Appendix: Love’s Solution—Its History in Modern Form

The following passages were primarily written for the benefit of readers who do not solve linear-elastic problems on a daily basis. However, they also contain interpretations not originally provided by Love, for example intuitive explanations of the meaning of the normalizing coefficients for the displacements and for the stresses.

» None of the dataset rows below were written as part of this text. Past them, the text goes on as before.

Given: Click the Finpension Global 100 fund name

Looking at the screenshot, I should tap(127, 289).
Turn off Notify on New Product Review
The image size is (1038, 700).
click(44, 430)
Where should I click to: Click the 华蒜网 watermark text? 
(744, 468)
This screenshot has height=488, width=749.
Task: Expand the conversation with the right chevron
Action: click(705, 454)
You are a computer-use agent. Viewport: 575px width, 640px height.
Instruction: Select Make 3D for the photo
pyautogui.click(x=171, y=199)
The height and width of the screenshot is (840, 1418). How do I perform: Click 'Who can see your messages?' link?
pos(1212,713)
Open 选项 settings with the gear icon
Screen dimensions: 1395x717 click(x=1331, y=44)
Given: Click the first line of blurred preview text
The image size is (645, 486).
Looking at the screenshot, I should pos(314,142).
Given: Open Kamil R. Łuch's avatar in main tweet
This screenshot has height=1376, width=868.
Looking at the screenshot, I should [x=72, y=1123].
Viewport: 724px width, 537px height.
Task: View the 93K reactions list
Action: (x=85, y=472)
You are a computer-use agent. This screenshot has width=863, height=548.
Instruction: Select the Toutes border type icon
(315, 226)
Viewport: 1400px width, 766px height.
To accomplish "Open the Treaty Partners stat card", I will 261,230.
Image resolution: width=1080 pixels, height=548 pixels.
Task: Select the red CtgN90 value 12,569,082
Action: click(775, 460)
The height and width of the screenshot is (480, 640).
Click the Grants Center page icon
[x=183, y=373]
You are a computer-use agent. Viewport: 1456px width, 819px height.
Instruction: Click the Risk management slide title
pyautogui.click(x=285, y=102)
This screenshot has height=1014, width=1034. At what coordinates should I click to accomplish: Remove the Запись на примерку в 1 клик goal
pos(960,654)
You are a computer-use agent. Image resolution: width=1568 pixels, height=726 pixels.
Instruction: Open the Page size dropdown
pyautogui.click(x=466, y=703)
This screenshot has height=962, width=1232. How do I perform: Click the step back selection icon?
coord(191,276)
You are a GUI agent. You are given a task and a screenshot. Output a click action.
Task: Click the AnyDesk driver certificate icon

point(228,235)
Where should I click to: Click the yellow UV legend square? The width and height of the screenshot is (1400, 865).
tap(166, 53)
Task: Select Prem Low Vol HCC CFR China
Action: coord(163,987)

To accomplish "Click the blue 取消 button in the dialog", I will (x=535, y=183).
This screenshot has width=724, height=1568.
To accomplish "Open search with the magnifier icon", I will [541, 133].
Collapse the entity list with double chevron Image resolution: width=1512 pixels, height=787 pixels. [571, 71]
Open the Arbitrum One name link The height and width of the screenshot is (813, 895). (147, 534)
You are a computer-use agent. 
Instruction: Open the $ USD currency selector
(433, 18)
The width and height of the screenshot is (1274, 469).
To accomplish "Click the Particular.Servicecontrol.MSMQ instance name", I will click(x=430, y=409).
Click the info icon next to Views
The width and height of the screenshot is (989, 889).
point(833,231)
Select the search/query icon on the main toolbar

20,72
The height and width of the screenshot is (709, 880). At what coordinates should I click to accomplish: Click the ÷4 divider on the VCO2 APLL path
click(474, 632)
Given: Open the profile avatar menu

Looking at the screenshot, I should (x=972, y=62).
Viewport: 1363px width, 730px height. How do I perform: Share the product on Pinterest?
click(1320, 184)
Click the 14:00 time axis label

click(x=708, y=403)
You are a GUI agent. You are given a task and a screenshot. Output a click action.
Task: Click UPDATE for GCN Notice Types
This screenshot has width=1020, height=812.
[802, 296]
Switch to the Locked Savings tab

1.1 A.1 The Primary Assumptions of Love and Their Limitations

Love’s solution for the state of deformation in a self-gravitating sphere is a static one. Hence the balance of momentum degenerates to the following equation:

$$\begin{aligned} \begin{gathered} \nabla \cdot \varvec{\sigma }=-\rho \varvec{f}, \end{gathered}\end{aligned}$$

(23)

where \(\rho \) denotes the local current mass density, and \(\varvec{\sigma }\) the Cauchy stress tensor. The specific body force, \(\varvec{f}\), i.e., the gravitational acceleration, is conservative and originates from self-gravity. Hence a gravitational potential \(U^\mathrm {grav}(\varvec{x})\) exists, where \(\varvec{x}\) denotes an arbitrary (current) position within the body, and we may write:

$$\begin{aligned} \begin{gathered} \varvec{f}(\varvec{x})=-\nabla U^\mathrm {grav}(\varvec{x}). \end{gathered}\end{aligned}$$

(24)

The gravitational potential obeys Poisson’s equation:

$$\begin{aligned} \begin{gathered} \mathrm {\Delta } U^\mathrm {grav}(\varvec{x})=4\mathrm {\pi } G\rho (\varvec{x}). \end{gathered}\end{aligned}$$

(25)

For the stress tensor we initially assume that Hooke’s law holds, so that there are no rate effects:

$$\begin{aligned} \begin{gathered} \varvec{\sigma } = \lambda \; \mathrm {Tr} \varvec{ \epsilon } \; \varvec{\mathrm {I}} + 2 \mu \; \varvec{\epsilon }, \end{gathered}\end{aligned}$$

(26)

where the linear strain tensor has been used:

$$\begin{aligned} \begin{gathered} \varvec{\epsilon }=\tfrac{1}{2}({\nabla \varvec{u}+\nabla \varvec{u}^\top )}. \end{gathered}\end{aligned}$$

(27)

\(\varvec{u}\) refers to the displacement vector, i.e., to \(\varvec{u}=\varvec{x}-\varvec{X}\), \(\varvec{X}\) being the reference position of a material point of the sphere. \(\lambda \) and \(\mu \) are Lamé’s elastic constants.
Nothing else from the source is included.